• Session No.96 Social System I -Automated Driving-
  • October 15Kitakyushu International Conference Center International Conference Room9:30-11:10
  • Chair: TBD
For presentations that will not be available video streaming after congress, a “✕” is displayed in the “Video” column, so please check.
No. Video Title・Author (Affiliation)
1

Systematic Approach to Define Operational Design Domain from Individual Traffic Scene for Automated Driving Systems

Keisuke Shimono・Mitsuaki Hagino・Kimihiko Nakano (The University of Tokyo)

Explainable ODD to local government and citizens is required in the implementation phase of automated driving system (ADS). Each traffic scene is considered to design and development for ADS should be summarized systematically. Traffic scene includes several elements, therefore, those elements can be analyzed by graph approach to explain coverages of defined ODD to each traffic scene along the planned service route.

2

A Study on How Training Data Quality Affects the Performance of a VQA-based Model for Driving Scene Retrieval

Sota Nakanishi・Kento Ohtani・Kazuya Takeda (Graduate School of Informatics, Nagoya University)

In the field of autonomous driving, it has been pointed out that the quality of training data can adversely affect a model’s generalization performance and output stability.
This study focuses on a learning method that uses Visual Question Answering . We test this method using datasets that contain label bias and label inconsistency, and examine how stable the learning is and whether it avoids learning incorrect patterns.

3

Validation of autonomous vehicle management using remote assistance

Yasuhiro Akagi・Ryo Kanamori・Takayuki Morikawa (Nagoya University)
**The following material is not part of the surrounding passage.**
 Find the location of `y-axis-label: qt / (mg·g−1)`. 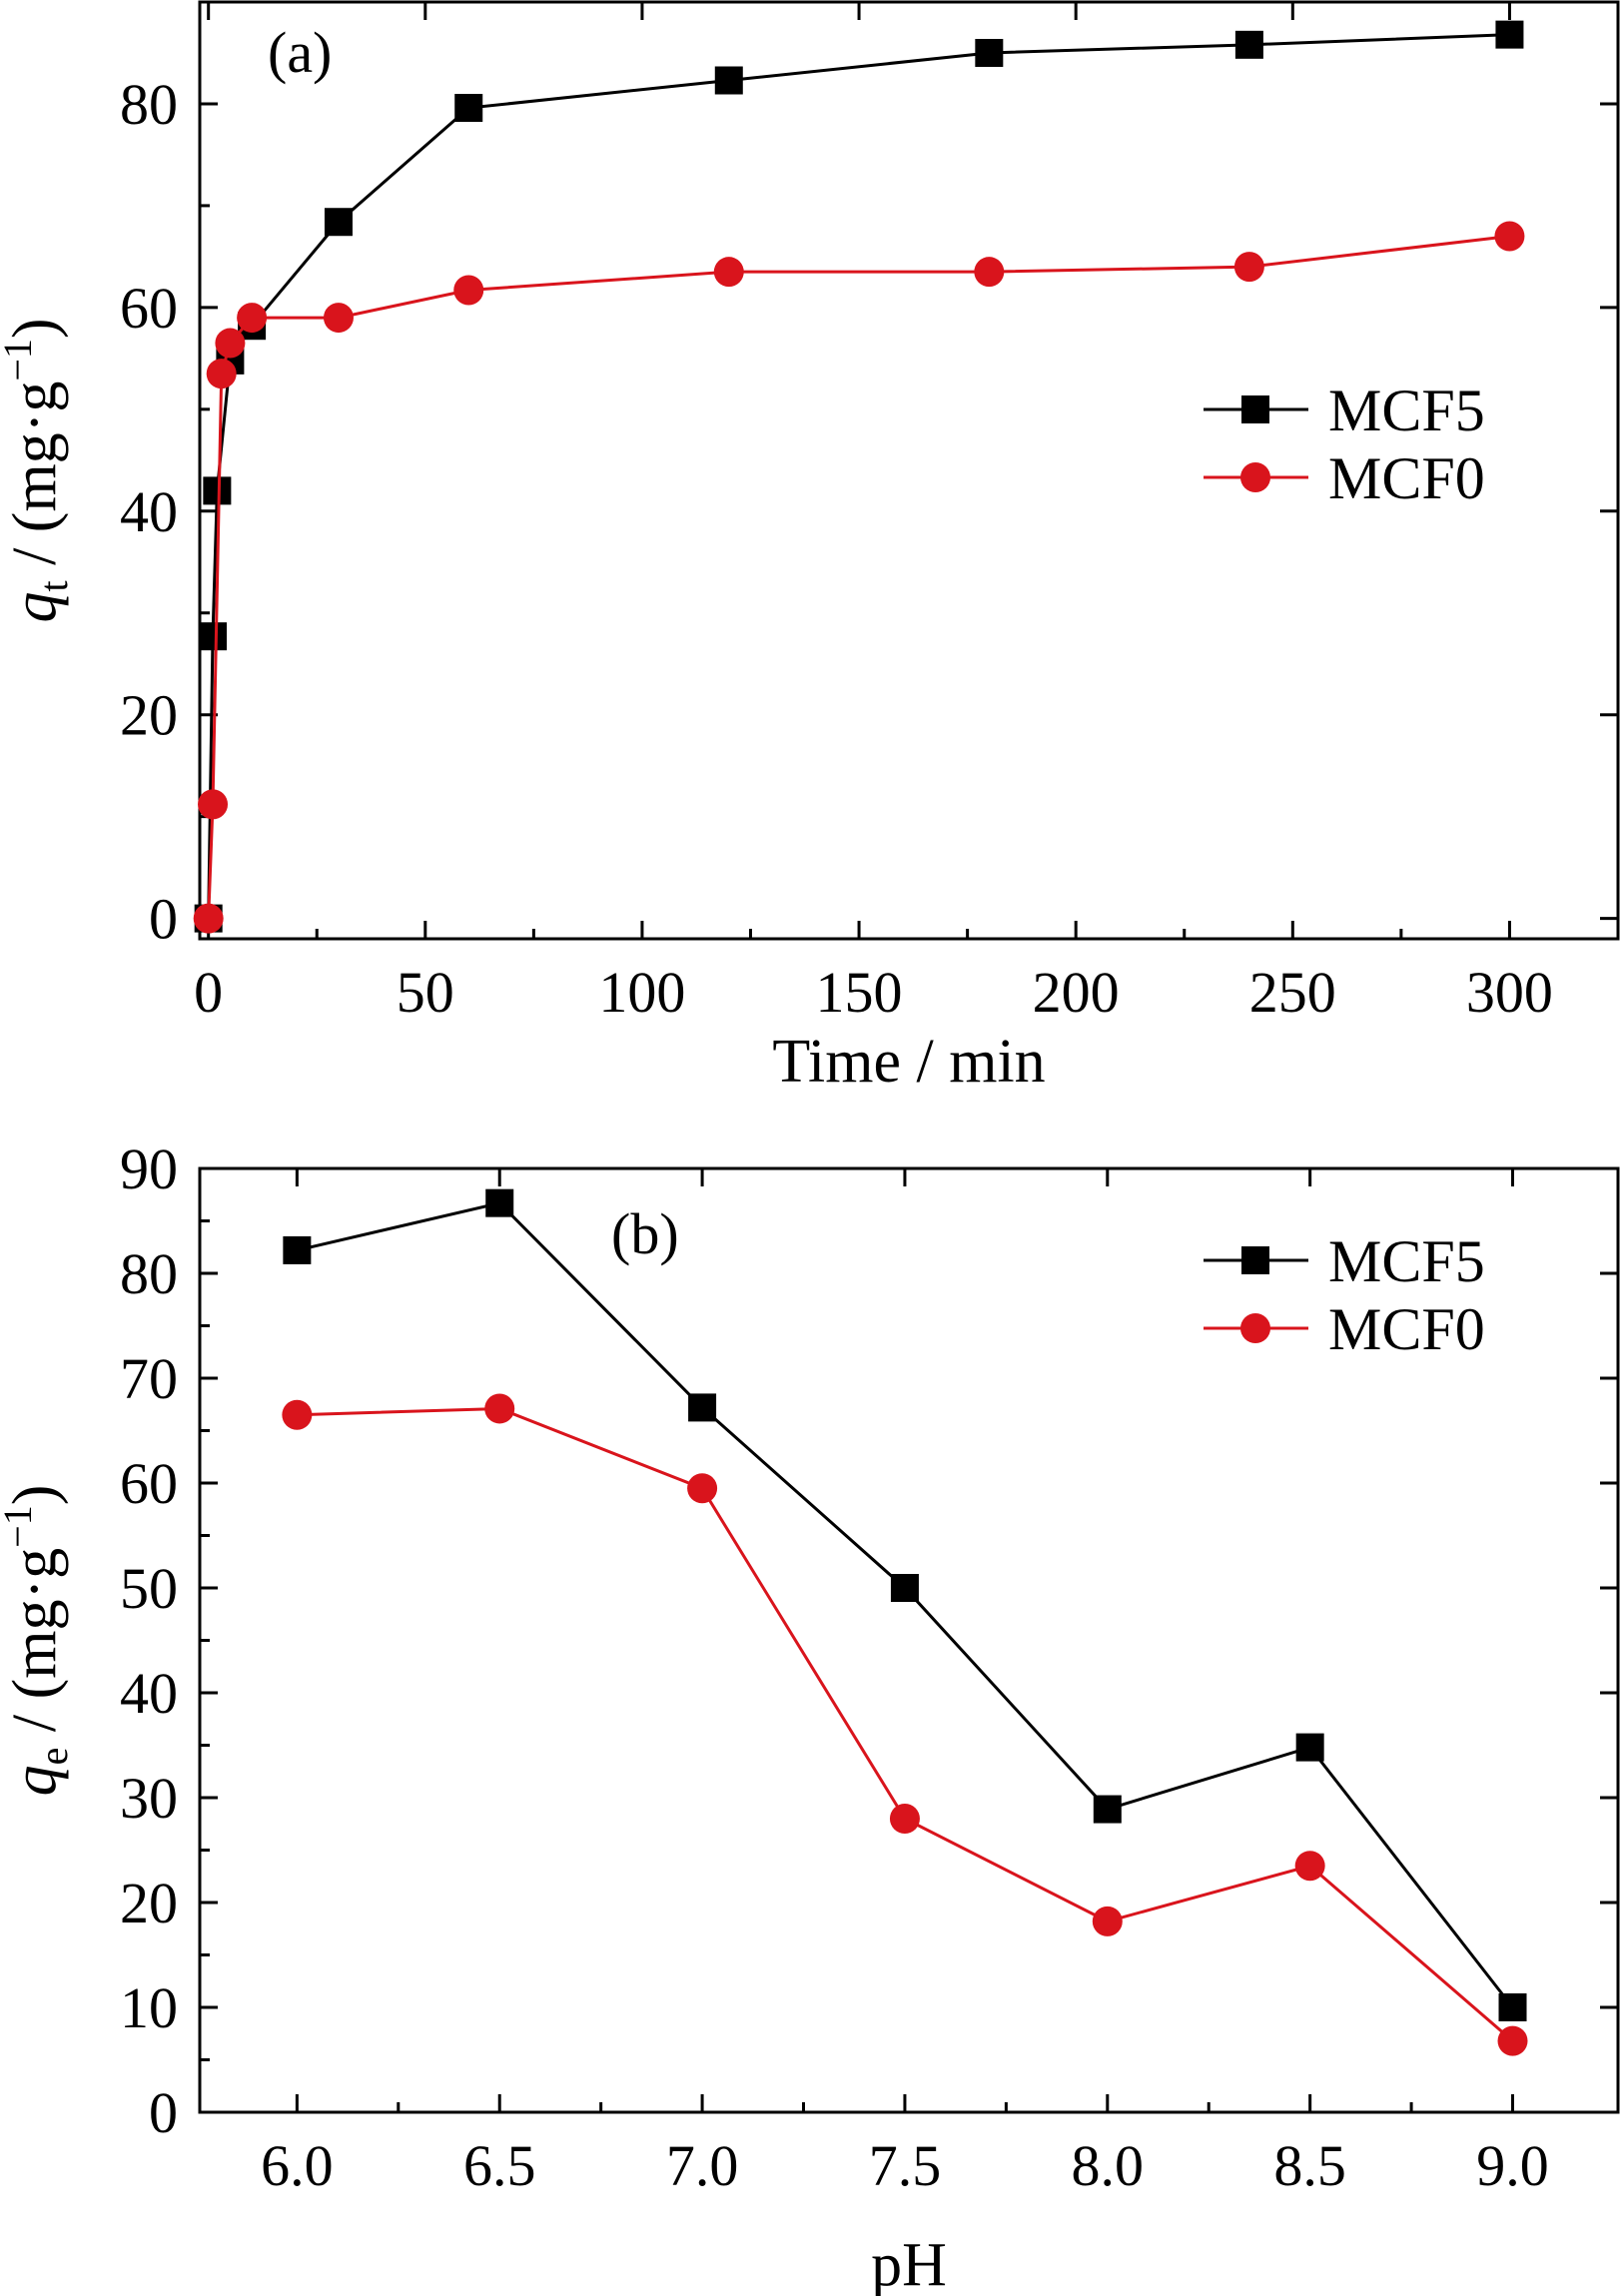

y-axis-label: qt / (mg·g−1) is located at coordinates (38, 470).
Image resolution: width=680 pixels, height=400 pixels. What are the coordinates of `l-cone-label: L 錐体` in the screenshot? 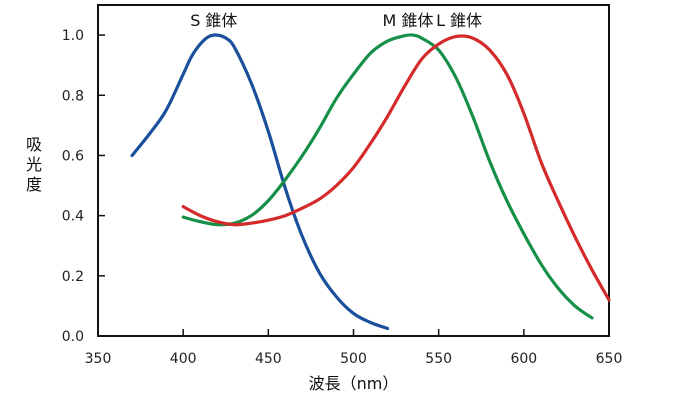 It's located at (459, 20).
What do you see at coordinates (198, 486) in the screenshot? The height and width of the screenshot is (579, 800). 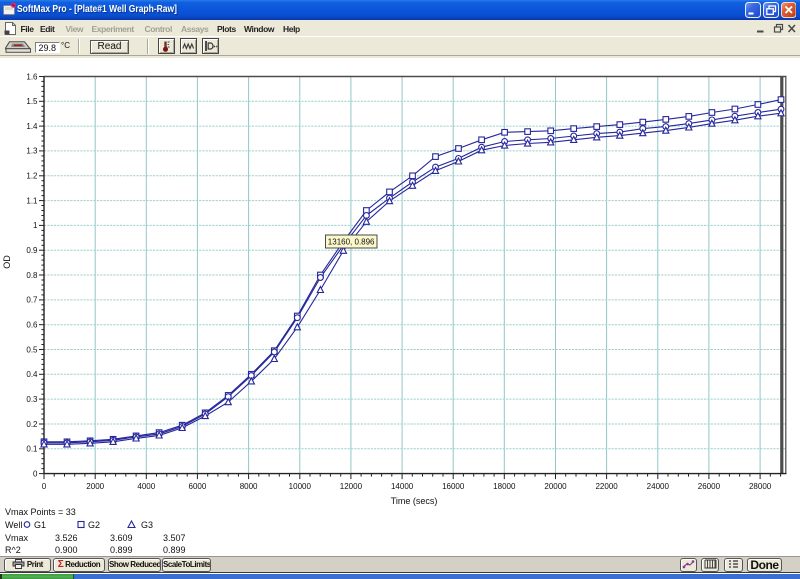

The remote assistance is a method which a human operator gives advice to an autonomous driving system to change its driving behavior from a remote location. In this paper, we impliment a remote assistance system to give advice for each traffic scenarios, such as passing through an unsignalized intersection, crossing a pedestrian crossing, and avoiding parked vehicles. We report on the effectiveness of the system based on field experiments in actual urban areas.

4

Occluded Vehicle Presence Estimation via Observable Vehicle Behaviors for Intersection Motion Planning

Koki Morita (Graduate School of Infomatics, Nagoya University)・Eijiro Takeuchi (TIER IV, inc.)・Kazuya Takeda (Graduate School of Infomatics, Nagoya University)

In autonomous driving, safe and efficient decision-making under occluded conditions is a critical important task.
overly conservative behavior that assumes the presence of unseen vehicles can cause unnecessary delays in traffic flow. We propose a method that observes the actions of visible surrounding vehicles and applies constraints to phantom vehicles in occluded regions, enabling more efficient motion planning. Using NuScenes dataset, real-world driving data, we demonstrate that our risk-constraint approach achieves more efficient decision-making than conventional models based on worst-case assumptions.